Past comes to life through Clark Terry's trumpet
When you hear Clark Terry play, you are listening to the whole history of a culture. Every note, every phrase, every attack, feint and jab...
Seattle Times jazz critic
When you hear Clark Terry play, you are listening to the whole history of a culture.
Every note, every phrase, every attack, feint and jab, has a meaning — and a reason for being.
That's why, even at 84, this trumpet and flugelhorn veteran is still such a treasure.
Terry's quintet plays at Jazz Alley through Sunday ($20.50-$24.50; 206-441-9729).
Terry played with Count Basie and Duke Ellington, then, after going to Europe with the legendary Quincy Jones big band in 1959, became the first African-American musician on the NBC staff. That led to a long stint on "The Tonight Show Starring Johnny Carson," where Terry's sound and notorious sense of humor became a staple in American living rooms.
Since then, Terry has led his own groups, including the current quintet.
Dressed in a sharp, dark suit and red tie, the bald and bespectacled jazz man sat regally on a stool Tuesday night, legs crossed, eyes full of mischief. Though slowed down by age, he played mostly mid- to up-tempo numbers, and his articulation was remarkably crisp. On flugelhorn, the trumpet's lower and richer cousin, he drew sonic butter.
Terry is a happy player, with a pert, puckish sound that carbonates the air. Using a variety of technical devices — triplet turns out of Mozart, greasy lip-slides that slip surreptitiously between registers and a calliopelike tendency to bounce from high notes to low ones — he has created an immediately recognizable, personal sound.
All of this was on display on a medium-tempo edition of "I Don't Wanna Be Kissed (By Anyone But You)," as was an instinct for drama that comes only with years on the bandstand. As Terry made the turnaround into his last chorus, he laid out for a moment, then punched a note so hard it splayed, and the whole band rose up a notch, pulling the train into the station.
"A lot of jazz can't be taught in a classroom," Terry, who recently donated his archive to William Paterson University, said in his dressing room, backstage. "Like a lot of those licks we played back then — they were really little off-color sayings."
Terry sang a familiar lick, then provided the unprintable insult that went with it.
"Jazz wasn't born in church," he added.
Terry has always been generous about passing on such secrets. Back in the '40s, he mentored an eager young Garfield High School student named Quincy Jones.
"Here comes this skinny little kid," he recalled, "who says he's trying to learn to play the trumpet," Terry recalled. "I said, 'But I work at night and sleep during the day, and you go to school during the day and sleep at night.' We eventually agreed he'd come in for a lesson before school, at 5 a.m."

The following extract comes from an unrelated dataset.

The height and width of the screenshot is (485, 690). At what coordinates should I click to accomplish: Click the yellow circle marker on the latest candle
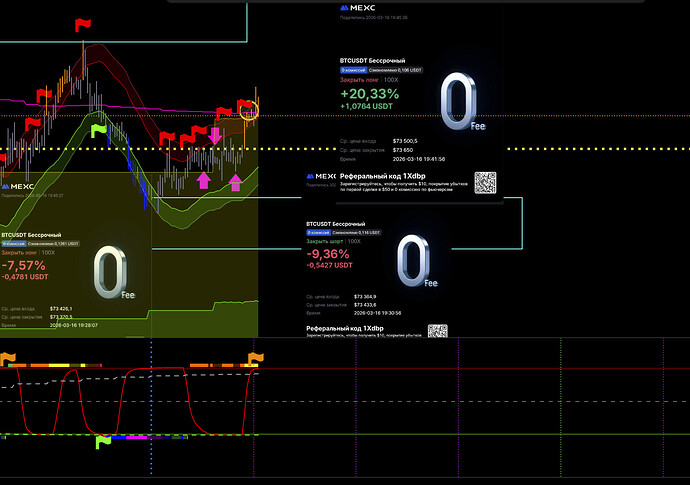tap(248, 111)
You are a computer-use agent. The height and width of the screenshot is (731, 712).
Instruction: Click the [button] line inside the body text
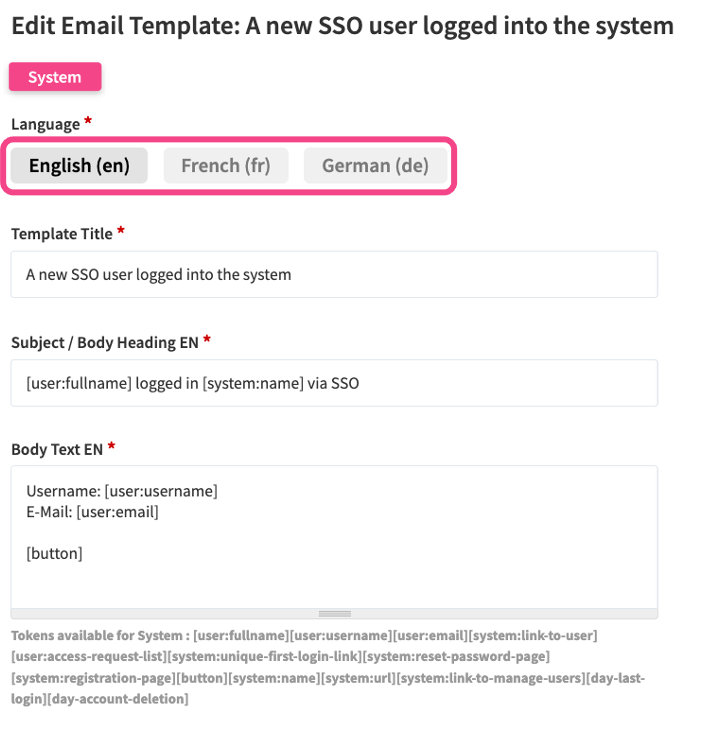click(54, 553)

Back on the bandstand, the next generation of jazz was in good hands with Sylvia Cuenca, the hard-hitting, swinging drummer Terry hired one night 15 years ago, after hearing her at the Village Vanguard, in New York. After coaxing the audience into singing along on "Bye Bye Blackbird" (and telling a few bad, shaggy-dog stories) Terry closed the show with an animated Cuenca tune, "Pitter Patter."
Don't miss this set. Terry is a living history of jazz.
Speaking of history, the University of Washington is presenting what could be an informative program at 7:30 p.m. Monday at the Triple Door ($20-$75; 206-543-0540). "Charting Change — Jazz and African American Culture," a collaboration between the music and history faculties, features talks and performances by pianist Marc Seales, Seattle Repertory Jazz Orchestra co-director Michael Brockman and historians Quintard Taylor and Stephanie Camp, among others. Taylor wrote the excellent book "The Forging of a Black Community: Seattle's Central District from 1870 through the Civil Rights Era."